▶ Written task:
Edit the listing from the line containing "coordinates (368, 406)." up to and including its final line by replacing "The image size is" with "The screenshot size is" and leaving everything else unchanged. Return only those lines.

============

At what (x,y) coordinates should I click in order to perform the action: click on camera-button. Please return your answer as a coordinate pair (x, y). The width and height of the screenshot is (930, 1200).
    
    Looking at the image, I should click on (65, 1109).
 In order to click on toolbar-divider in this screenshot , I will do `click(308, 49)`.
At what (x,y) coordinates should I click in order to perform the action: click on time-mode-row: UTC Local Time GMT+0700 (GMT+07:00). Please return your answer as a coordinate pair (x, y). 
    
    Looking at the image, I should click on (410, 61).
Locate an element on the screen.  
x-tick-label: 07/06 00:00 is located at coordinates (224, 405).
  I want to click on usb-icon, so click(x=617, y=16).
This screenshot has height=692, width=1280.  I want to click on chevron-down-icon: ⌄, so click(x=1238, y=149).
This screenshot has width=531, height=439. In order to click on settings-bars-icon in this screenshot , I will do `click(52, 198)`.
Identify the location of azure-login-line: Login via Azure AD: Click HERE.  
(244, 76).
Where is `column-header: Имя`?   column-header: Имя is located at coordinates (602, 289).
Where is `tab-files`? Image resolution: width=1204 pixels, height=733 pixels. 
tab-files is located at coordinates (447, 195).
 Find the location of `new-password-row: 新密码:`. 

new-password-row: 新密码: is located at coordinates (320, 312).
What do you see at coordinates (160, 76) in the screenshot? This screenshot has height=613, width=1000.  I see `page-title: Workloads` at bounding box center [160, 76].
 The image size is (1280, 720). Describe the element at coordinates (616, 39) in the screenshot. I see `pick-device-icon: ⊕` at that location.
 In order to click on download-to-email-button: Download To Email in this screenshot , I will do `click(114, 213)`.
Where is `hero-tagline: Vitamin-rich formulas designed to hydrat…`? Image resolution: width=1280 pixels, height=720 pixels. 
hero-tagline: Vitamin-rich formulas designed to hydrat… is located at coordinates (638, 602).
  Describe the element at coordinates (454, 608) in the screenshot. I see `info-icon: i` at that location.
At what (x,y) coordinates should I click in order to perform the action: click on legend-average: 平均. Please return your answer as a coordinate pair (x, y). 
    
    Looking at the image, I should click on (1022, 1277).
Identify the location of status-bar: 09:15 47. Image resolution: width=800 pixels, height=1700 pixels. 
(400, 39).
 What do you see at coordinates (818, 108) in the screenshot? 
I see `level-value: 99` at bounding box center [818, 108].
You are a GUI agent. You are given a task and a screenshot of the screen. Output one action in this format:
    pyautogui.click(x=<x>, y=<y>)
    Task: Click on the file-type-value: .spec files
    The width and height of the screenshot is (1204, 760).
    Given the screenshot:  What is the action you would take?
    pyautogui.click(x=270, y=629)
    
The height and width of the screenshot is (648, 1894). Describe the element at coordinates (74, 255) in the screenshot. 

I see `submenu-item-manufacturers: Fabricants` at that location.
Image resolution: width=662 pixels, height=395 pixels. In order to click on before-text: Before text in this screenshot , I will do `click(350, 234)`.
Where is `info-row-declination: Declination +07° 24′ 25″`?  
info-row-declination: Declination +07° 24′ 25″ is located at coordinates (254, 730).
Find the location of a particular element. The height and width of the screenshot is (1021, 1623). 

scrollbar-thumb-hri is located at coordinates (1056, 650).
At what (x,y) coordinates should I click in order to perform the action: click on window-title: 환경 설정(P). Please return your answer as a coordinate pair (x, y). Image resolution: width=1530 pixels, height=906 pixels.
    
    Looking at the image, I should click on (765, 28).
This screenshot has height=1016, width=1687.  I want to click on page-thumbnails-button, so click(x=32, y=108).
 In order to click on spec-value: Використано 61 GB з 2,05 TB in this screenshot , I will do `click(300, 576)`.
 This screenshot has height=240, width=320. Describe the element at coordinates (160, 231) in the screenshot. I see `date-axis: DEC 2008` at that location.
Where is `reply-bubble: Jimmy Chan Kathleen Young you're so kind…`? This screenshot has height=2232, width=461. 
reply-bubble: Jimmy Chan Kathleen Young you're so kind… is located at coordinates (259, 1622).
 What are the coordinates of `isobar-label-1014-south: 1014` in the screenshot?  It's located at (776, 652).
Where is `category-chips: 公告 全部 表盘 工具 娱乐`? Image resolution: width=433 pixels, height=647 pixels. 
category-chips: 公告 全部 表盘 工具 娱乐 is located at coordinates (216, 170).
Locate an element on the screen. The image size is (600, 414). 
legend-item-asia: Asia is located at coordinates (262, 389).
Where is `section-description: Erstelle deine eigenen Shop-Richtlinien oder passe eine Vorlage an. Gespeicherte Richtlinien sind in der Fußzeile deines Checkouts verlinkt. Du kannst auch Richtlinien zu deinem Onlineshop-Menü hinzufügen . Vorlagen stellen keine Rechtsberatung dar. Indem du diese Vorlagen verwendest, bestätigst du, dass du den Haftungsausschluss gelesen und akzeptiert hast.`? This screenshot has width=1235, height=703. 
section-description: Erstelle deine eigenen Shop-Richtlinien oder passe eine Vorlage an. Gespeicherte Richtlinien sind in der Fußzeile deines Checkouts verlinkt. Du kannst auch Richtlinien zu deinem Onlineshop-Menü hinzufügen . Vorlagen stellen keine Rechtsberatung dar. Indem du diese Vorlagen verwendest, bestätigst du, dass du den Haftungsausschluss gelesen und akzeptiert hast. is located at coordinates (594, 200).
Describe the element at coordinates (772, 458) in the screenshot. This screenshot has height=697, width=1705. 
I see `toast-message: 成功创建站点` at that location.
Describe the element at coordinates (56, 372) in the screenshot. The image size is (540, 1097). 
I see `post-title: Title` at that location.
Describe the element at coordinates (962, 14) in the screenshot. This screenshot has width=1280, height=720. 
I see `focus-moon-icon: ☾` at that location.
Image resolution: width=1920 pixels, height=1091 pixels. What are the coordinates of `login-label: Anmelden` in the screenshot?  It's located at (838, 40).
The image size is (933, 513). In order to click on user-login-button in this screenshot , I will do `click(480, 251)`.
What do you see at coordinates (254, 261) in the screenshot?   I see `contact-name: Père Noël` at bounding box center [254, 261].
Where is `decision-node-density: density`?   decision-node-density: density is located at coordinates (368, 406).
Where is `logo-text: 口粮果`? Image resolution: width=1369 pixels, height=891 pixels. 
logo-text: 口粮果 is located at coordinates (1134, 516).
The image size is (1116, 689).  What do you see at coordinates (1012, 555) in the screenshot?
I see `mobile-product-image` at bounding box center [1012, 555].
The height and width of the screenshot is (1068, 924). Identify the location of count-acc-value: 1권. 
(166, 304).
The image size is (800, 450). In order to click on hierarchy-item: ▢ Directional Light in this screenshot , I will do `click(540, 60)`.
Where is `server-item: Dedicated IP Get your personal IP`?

============

▶ Task result:
Where is `decision-node-density: density`?   decision-node-density: density is located at coordinates (368, 406).
Where is `logo-text: 口粮果`? Image resolution: width=1369 pixels, height=891 pixels. 
logo-text: 口粮果 is located at coordinates (1134, 516).
The screenshot size is (1116, 689).  What do you see at coordinates (1012, 555) in the screenshot?
I see `mobile-product-image` at bounding box center [1012, 555].
The height and width of the screenshot is (1068, 924). Identify the location of count-acc-value: 1권. 
(166, 304).
The screenshot size is (800, 450). In order to click on hierarchy-item: ▢ Directional Light in this screenshot , I will do `click(540, 60)`.
Where is `server-item: Dedicated IP Get your personal IP`?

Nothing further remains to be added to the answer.